Continue the Ghostbusters ZX Spectrum review below, starting right after its last sentence.

• _Document text_:
══════════════════════════════

Ghostbusters - A Ghostly ZX Spectrum Retro Review by Steve Trower!


Are you troubled by strange noises in the middle of the night? Do you experience feelings of dread in your retro gaming room? Have you or your family ever seen a bad reboot of a classic 80s movie? If the answer is "yes," then don't wait another minute. Pick up the phone and call the professionals... Ghostbusters

And thanks to Activision's early acquisition of the tie-in licence in 1984, every ten year old with an 8-bit micro was on call to serve their neighbourhood's supernatural elimination needs.

Who you gonna call?
And what a strange and beautiful thing this game is. On first starting the game the player is treated to some sort of business strategy simulation; loaned $10000 by your friendly bank manager, you must choose a car (do you go for speed over space, or get the biggest car and carry as much kit as you can?) and equip it with ghost traps and whatever other ghost catching equipment suits your strategy.

══════════════════════════════

• _Supplied data_:
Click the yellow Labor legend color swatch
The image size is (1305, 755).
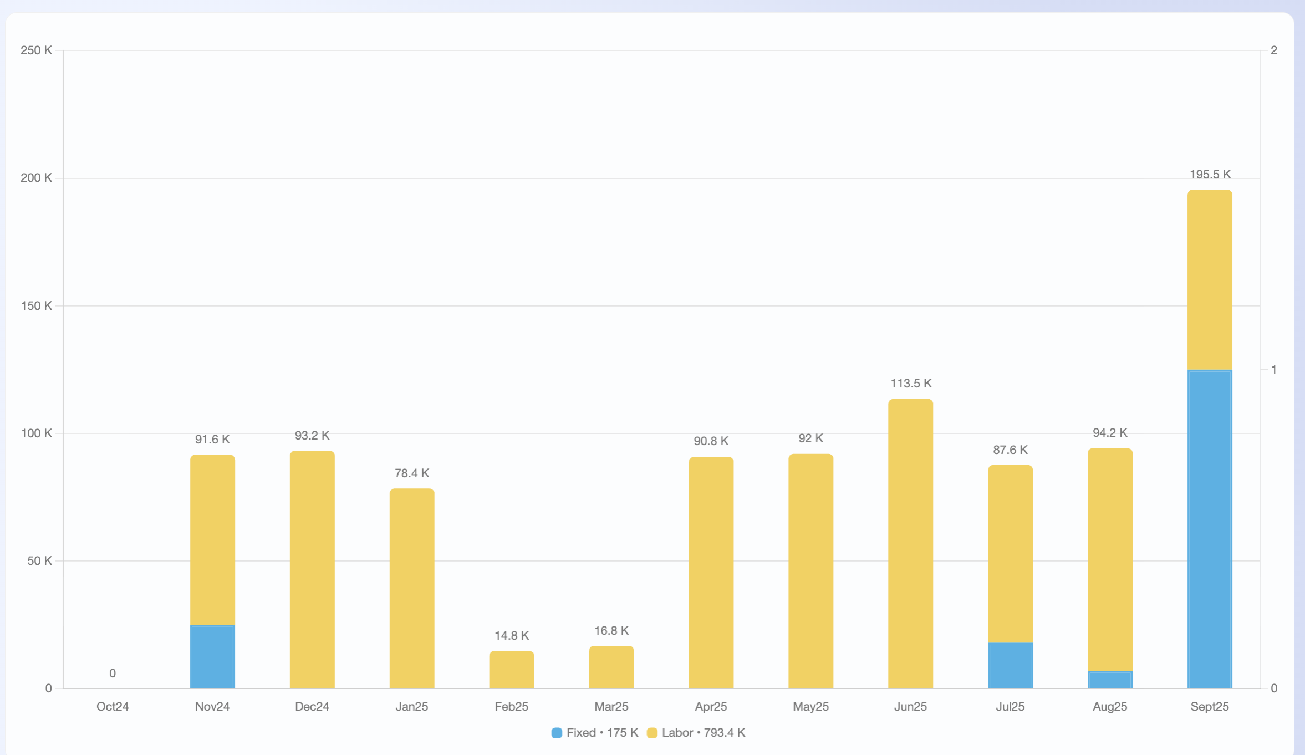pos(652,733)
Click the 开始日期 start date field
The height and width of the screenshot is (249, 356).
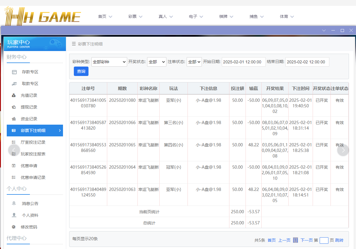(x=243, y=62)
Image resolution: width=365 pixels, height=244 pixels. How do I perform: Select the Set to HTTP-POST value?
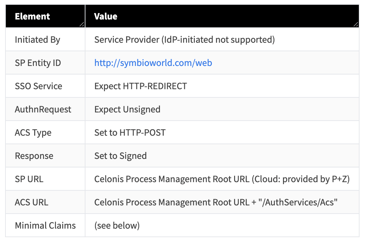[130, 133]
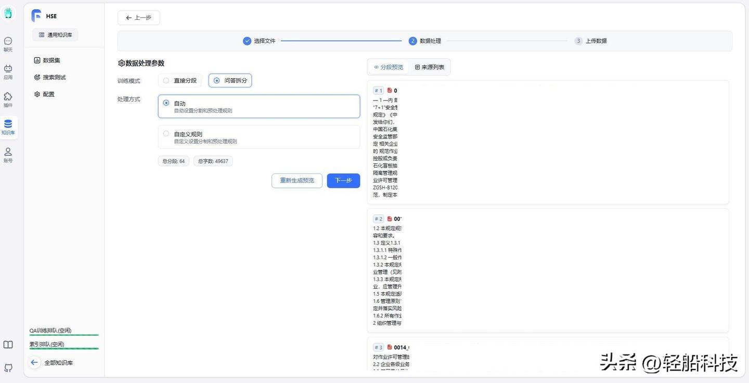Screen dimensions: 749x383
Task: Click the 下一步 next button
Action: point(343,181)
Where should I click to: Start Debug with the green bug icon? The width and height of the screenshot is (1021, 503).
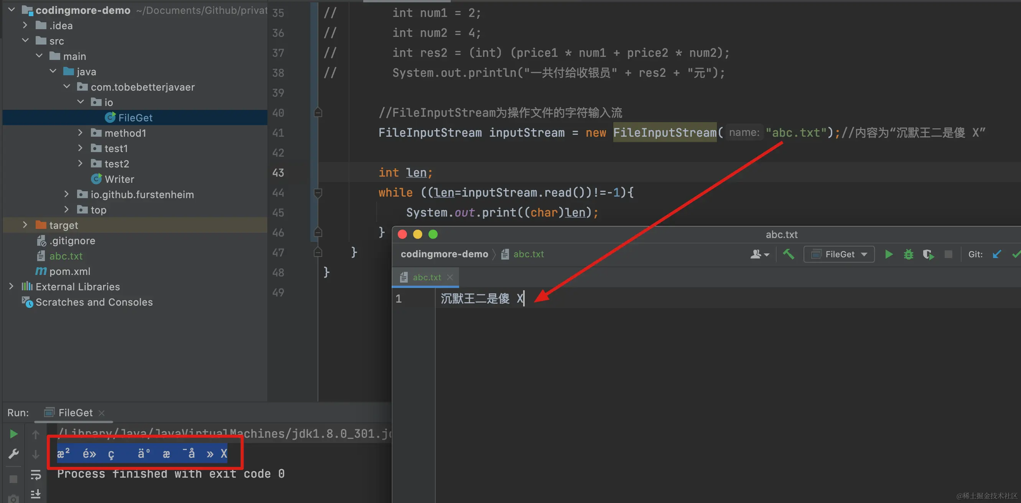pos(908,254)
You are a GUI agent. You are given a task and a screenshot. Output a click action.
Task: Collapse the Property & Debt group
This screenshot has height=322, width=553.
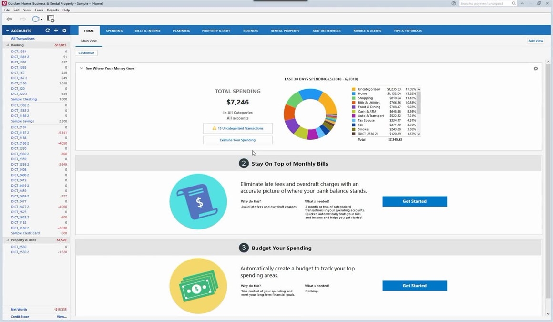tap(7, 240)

══════════════════════════════

• _Written answer_:
Spend your money wisely on your first game...
Succeed in the game and you receive an account number which by some manner of witchcraft allows you access to whatever money you ended the game with - that was just one of the things about this game that blew my ten year old mind.

Once the main game has started, you typically get a single call to a slimer that needs trapping before everything stops for about ten minutes allowing you to go out and spend the last of your petty cash on a Chinese, the only hint that the game hasn't actually crashed being the (slowly) increasing PK Energy meter at the bottom of the screen.

Needs some suspension work and shocks. Brakes, brake pads, linings, steering box, transmission, rear-end...
You can spend this time patrolling the streets, freezing the cute little 'roamers' as they try to make their way to Zuul or team up to unleash marshmallowy armageddon; and if you acquired a Ghost Vacuum at the start, you can get to work cleanin' up the town on the driving section of the game, which is otherwise a rather pointless wasted opportunity for a mini-game.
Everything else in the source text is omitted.